▶ _INSTRUCTIONS FOR THE TASK_
The line containing "定期購入商品情報の変更・解約 (89, 2292)" marks the end: quote every line from the start of the records below through it, word for word.

▶ _DATASET CONTENT_

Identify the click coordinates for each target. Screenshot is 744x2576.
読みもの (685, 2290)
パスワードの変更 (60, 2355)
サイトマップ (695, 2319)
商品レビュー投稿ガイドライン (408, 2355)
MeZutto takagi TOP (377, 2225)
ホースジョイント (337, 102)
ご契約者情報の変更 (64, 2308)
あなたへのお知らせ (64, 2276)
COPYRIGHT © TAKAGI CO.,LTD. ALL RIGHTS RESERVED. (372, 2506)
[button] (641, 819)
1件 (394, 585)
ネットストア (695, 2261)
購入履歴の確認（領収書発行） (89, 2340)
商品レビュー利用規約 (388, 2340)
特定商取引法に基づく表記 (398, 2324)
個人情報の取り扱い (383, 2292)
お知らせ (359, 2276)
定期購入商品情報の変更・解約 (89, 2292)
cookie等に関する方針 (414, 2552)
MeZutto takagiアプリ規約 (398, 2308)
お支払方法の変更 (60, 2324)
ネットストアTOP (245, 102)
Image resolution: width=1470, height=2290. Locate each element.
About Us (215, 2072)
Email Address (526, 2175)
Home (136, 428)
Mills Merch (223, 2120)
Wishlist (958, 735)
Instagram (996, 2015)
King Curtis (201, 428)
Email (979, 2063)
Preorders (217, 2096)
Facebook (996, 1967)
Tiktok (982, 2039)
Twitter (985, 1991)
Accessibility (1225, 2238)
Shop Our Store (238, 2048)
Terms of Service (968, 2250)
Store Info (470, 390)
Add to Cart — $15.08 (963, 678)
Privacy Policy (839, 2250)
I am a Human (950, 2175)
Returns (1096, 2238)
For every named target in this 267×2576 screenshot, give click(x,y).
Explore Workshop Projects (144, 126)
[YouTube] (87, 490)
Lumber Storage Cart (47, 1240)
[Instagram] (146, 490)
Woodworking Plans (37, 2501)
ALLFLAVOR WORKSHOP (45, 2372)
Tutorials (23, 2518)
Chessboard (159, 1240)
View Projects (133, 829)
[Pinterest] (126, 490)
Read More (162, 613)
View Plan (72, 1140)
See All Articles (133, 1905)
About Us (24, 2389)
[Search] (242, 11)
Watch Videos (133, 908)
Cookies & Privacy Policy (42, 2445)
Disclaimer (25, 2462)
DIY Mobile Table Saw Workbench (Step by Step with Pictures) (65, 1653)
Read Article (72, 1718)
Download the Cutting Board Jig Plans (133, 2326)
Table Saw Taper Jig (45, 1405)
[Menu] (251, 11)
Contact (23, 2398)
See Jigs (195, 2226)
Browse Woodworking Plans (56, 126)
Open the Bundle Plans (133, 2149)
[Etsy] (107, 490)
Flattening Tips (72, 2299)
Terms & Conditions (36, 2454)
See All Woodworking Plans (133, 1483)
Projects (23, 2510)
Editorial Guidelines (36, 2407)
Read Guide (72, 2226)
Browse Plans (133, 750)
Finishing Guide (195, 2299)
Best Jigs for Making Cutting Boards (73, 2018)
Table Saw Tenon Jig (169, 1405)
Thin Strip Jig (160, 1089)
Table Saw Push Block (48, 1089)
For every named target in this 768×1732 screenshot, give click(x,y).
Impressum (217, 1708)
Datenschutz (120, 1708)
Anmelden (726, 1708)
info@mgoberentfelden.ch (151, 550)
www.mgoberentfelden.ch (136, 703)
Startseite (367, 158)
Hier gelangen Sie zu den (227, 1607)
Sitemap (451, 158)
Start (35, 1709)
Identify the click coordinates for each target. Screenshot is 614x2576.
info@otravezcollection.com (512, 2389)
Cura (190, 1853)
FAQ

▶ _WRITTEN ANSWER_
Identify the click coordinates for each target. Screenshot is 744x2576.
読みもの (685, 2290)
パスワードの変更 (60, 2355)
サイトマップ (695, 2319)
商品レビュー投稿ガイドライン (408, 2355)
MeZutto takagi TOP (377, 2225)
ホースジョイント (337, 102)
ご契約者情報の変更 (64, 2308)
あなたへのお知らせ (64, 2276)
COPYRIGHT © TAKAGI CO.,LTD. ALL RIGHTS RESERVED. (372, 2506)
[button] (641, 819)
1件 (394, 585)
ネットストア (695, 2261)
購入履歴の確認（領収書発行） (89, 2340)
商品レビュー利用規約 (388, 2340)
特定商取引法に基づく表記 (398, 2324)
個人情報の取り扱い (383, 2292)
お知らせ (359, 2276)
定期購入商品情報の変更・解約 (89, 2292)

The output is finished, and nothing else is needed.